Your task: In your output, repeat each entry exactly and include no pictures.
** Data shown follows **
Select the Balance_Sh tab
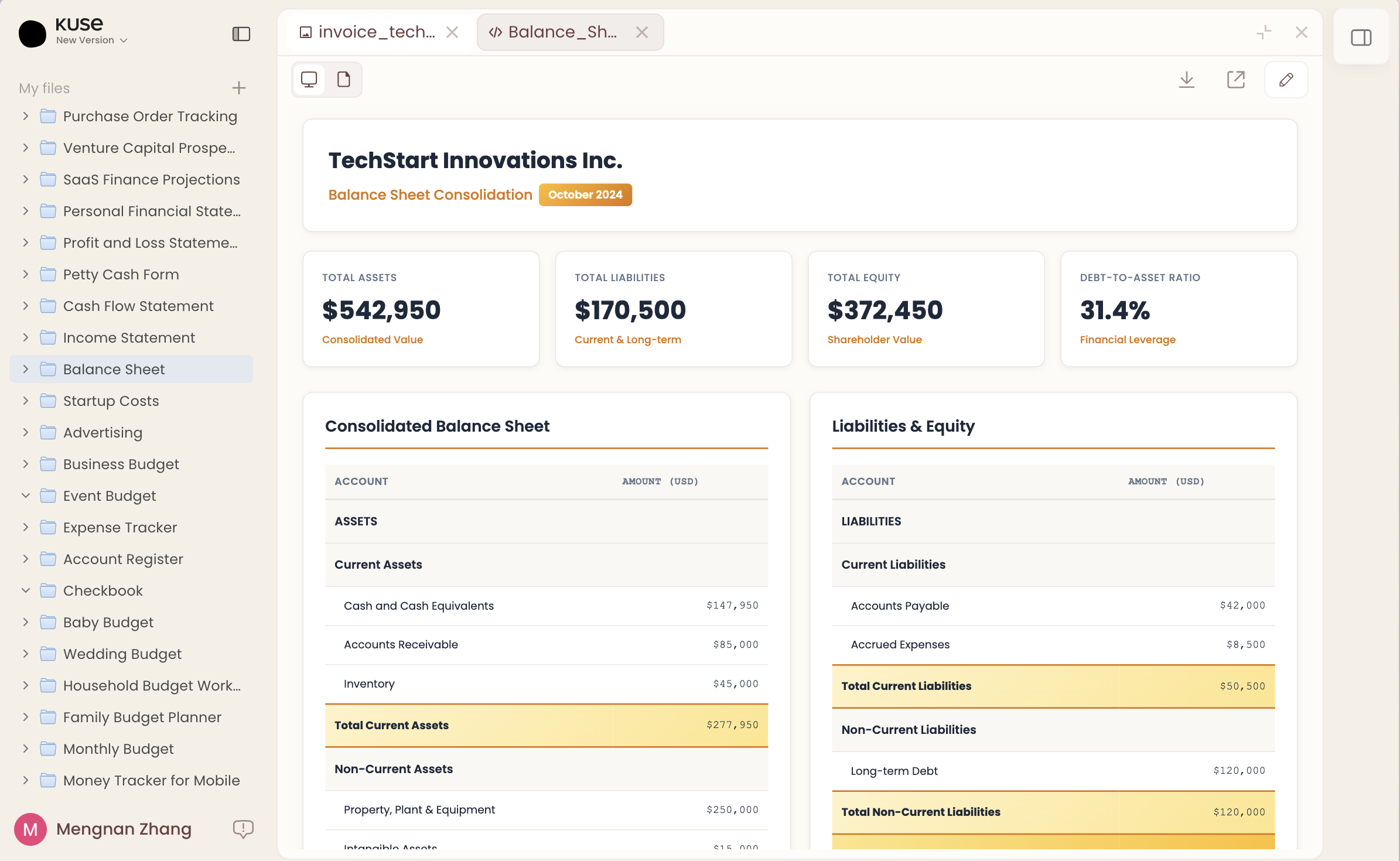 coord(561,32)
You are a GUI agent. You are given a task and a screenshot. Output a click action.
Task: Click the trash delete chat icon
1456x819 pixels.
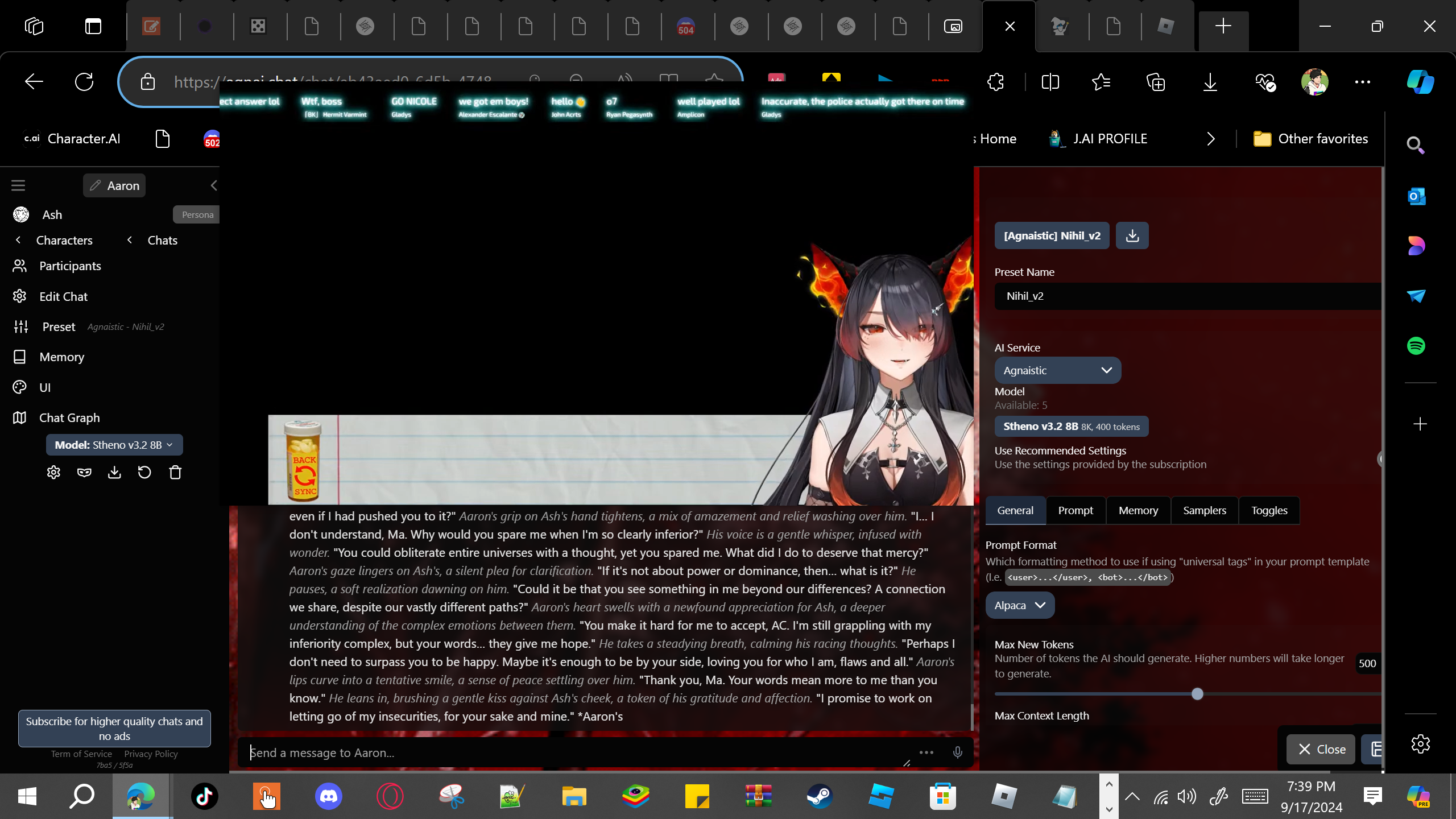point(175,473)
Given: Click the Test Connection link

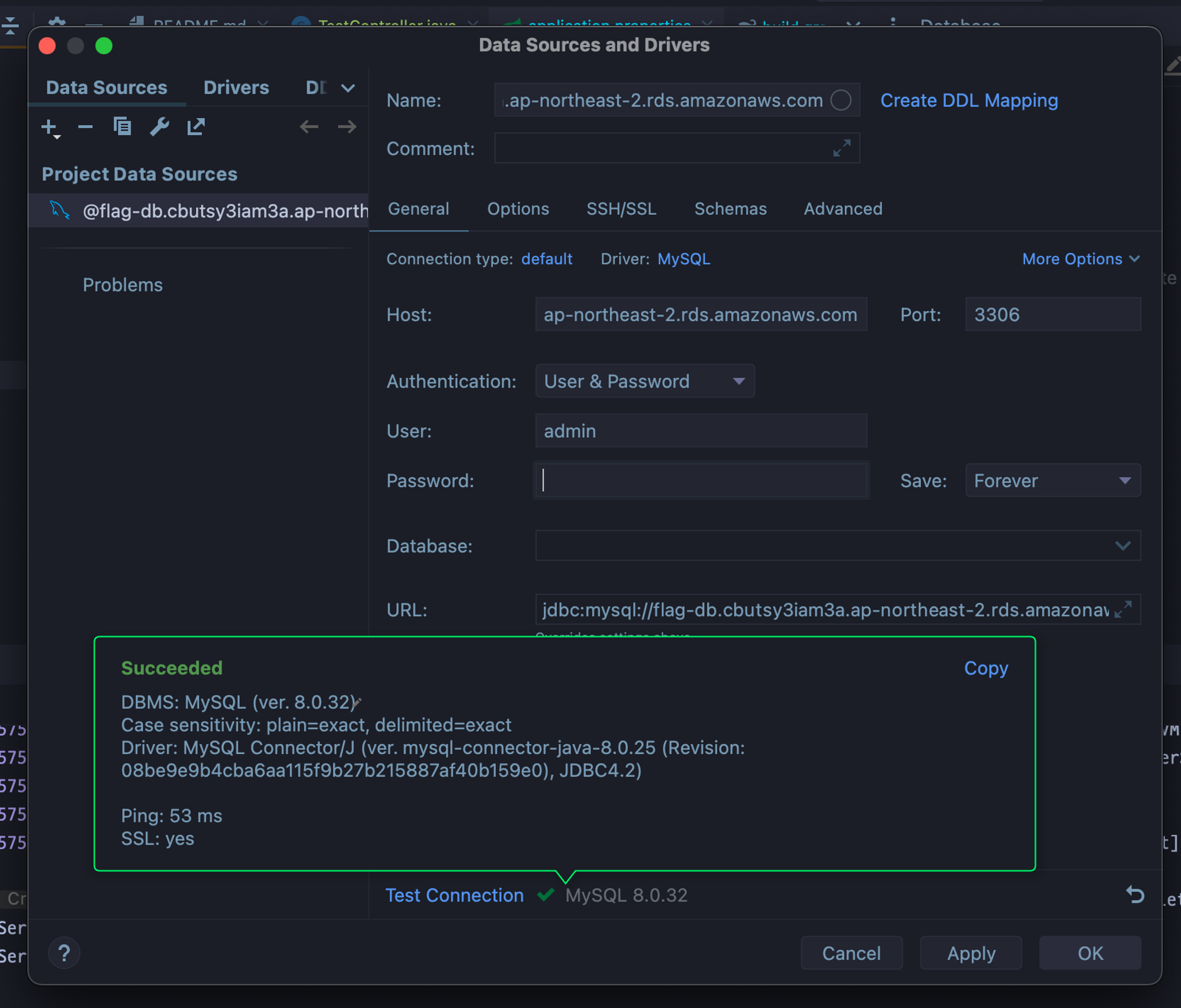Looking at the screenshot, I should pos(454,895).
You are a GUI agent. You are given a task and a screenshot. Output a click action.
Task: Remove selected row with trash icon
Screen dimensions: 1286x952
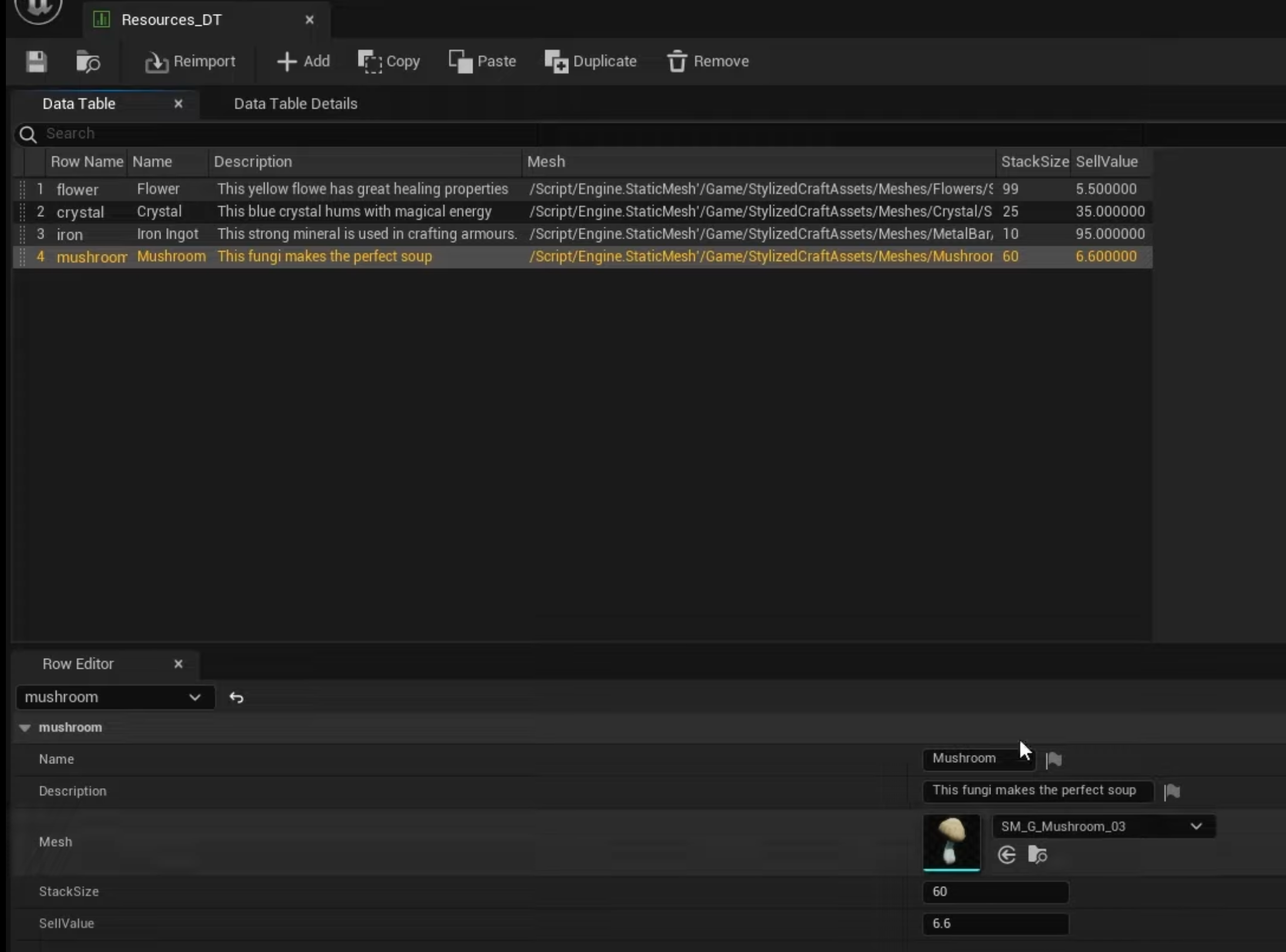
** End of Data shown **
Exercise response:
Select the Balance_Sh tab
 coord(561,32)
You are a GUI agent. You are given a task and a screenshot. Output a click action.
Task: Click the trash delete chat icon
1456x819 pixels.
point(175,473)
Given: Click the Test Connection link

Looking at the screenshot, I should pos(454,895).
You are a GUI agent. You are given a task and a screenshot. Output a click action.
Task: Remove selected row with trash icon
Screen dimensions: 1286x952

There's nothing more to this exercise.